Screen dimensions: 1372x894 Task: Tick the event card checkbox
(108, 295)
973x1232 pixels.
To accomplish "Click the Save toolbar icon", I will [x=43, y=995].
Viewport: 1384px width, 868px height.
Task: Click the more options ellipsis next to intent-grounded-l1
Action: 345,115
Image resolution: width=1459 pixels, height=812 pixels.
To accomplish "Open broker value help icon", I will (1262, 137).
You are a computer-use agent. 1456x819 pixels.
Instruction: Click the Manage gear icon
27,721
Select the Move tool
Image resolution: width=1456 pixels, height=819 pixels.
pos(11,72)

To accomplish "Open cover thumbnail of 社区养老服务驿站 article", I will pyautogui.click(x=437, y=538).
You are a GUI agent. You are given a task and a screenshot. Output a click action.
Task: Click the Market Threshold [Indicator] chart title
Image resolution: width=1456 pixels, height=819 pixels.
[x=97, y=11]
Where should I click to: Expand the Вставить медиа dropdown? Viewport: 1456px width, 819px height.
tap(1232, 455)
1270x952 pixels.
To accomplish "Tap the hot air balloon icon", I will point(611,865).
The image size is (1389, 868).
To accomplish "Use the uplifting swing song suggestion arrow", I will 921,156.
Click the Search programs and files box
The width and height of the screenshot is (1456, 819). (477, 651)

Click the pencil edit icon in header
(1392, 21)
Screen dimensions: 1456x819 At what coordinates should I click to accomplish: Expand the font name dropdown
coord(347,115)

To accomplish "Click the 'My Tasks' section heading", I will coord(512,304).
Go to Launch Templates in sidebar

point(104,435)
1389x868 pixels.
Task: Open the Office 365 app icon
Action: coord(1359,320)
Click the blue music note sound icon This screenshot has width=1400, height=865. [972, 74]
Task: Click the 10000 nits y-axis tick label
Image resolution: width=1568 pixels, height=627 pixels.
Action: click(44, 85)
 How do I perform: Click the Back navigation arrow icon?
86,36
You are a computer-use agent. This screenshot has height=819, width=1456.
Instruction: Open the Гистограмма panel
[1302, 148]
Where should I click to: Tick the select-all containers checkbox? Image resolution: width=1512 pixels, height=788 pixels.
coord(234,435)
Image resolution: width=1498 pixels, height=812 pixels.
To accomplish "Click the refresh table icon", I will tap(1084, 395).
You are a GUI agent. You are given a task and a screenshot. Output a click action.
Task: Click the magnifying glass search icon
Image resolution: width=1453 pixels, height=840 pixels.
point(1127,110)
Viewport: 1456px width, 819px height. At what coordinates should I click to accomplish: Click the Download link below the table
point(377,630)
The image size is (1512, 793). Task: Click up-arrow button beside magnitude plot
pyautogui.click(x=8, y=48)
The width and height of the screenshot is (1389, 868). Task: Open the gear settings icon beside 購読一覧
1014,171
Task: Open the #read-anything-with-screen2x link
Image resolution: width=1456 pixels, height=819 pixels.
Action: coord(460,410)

★ ★ ★ ★ ★ ★ ★

--- Problem requirements ---
All lines from the one with "1270x952 pixels." to the end of the records must be set down exactly. Skip every line before it.

--- Your solution ---
1270x952 pixels.
To accomplish "Tap the hot air balloon icon", I will point(611,865).
The image size is (1389, 868).
To accomplish "Use the uplifting swing song suggestion arrow", I will 921,156.
Click the Search programs and files box
The width and height of the screenshot is (1456, 819). (477, 651)

Click the pencil edit icon in header
(1392, 21)
Screen dimensions: 1456x819 At what coordinates should I click to accomplish: Expand the font name dropdown
coord(347,115)

To accomplish "Click the 'My Tasks' section heading", I will coord(512,304).
Go to Launch Templates in sidebar

point(104,435)
1389x868 pixels.
Task: Open the Office 365 app icon
Action: coord(1359,320)
Click the blue music note sound icon This screenshot has width=1400, height=865. [972, 74]
Task: Click the 10000 nits y-axis tick label
Image resolution: width=1568 pixels, height=627 pixels.
Action: click(44, 85)
 How do I perform: Click the Back navigation arrow icon?
86,36
You are a computer-use agent. This screenshot has height=819, width=1456.
Instruction: Open the Гистограмма panel
[1302, 148]
Where should I click to: Tick the select-all containers checkbox? Image resolution: width=1512 pixels, height=788 pixels.
coord(234,435)
Image resolution: width=1498 pixels, height=812 pixels.
To accomplish "Click the refresh table icon", I will tap(1084, 395).
You are a GUI agent. You are given a task and a screenshot. Output a click action.
Task: Click the magnifying glass search icon
Image resolution: width=1453 pixels, height=840 pixels.
point(1127,110)
Viewport: 1456px width, 819px height. At what coordinates should I click to accomplish: Click the Download link below the table
point(377,630)
The image size is (1512, 793). Task: Click up-arrow button beside magnitude plot
pyautogui.click(x=8, y=48)
The width and height of the screenshot is (1389, 868). Task: Open the gear settings icon beside 購読一覧
1014,171
Task: Open the #read-anything-with-screen2x link
Image resolution: width=1456 pixels, height=819 pixels.
Action: coord(460,410)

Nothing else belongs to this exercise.